- Podgrad na Pohorju Location in Slovenia
- Coordinates: 46°24′43.87″N 15°26′50.9″E﻿ / ﻿46.4121861°N 15.447472°E
- Country: Slovenia
- Traditional region: Styria
- Statistical region: Drava
- Municipality: Slovenska Bistrica

Area
- • Total: 0.49 km^{2} (0.19 sq mi)
- Elevation: 671 m (2,201 ft)

Population (2002)
- • Total: 74

= Podgrad na Pohorju =

Podgrad na Pohorju (/sl/, in older sources also Pod Gradom, Unterschlossberg) is a small settlement in the Pohorje Hills in the Municipality of Slovenska Bistrica in northeastern Slovenia. The area is part of the traditional region of Styria.

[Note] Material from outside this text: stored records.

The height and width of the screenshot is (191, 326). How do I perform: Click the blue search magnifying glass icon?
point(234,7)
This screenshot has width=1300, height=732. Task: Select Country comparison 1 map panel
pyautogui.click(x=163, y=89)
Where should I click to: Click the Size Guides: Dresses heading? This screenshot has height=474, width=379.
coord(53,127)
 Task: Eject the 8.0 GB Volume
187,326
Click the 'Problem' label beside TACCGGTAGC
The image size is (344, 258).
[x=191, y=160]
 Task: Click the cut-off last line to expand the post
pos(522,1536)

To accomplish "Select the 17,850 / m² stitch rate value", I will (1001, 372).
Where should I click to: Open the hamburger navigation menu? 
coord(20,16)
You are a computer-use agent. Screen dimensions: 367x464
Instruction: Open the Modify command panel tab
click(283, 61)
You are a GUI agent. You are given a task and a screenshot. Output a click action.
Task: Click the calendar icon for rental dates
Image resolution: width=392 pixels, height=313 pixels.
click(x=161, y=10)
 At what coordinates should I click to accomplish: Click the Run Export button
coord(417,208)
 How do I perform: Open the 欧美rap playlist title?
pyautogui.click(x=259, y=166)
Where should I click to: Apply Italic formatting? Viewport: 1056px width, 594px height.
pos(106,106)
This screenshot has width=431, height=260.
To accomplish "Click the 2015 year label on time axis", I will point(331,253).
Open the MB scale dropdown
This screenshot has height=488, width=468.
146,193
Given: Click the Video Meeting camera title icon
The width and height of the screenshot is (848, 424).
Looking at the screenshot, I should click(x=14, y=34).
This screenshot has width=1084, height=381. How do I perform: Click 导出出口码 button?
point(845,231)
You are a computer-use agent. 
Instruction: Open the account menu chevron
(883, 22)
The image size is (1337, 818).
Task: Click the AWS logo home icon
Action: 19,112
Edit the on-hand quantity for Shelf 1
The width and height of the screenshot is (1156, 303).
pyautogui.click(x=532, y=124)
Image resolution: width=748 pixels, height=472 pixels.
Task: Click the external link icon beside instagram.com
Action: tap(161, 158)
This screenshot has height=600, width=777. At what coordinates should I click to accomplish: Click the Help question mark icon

It is now included with the rest of the municipality in the Drava Statistical Region.

==Name==
The settlement's name in Slovene is a fused prepositional phrase that has lost case inflection, and it means 'below the castle (in Pohorje)'. This refers to a 12th-century castle known as Zajčji grad, the ruins of which can still be seen on a hill east of the settlement. The name contrasts with that of neighboring Nadgrad (literally, 'above the castle'), which stands about 180 m higher in elevation. The name of the settčement was changed from Podgrad to Podgrad na Pohorju in 1998.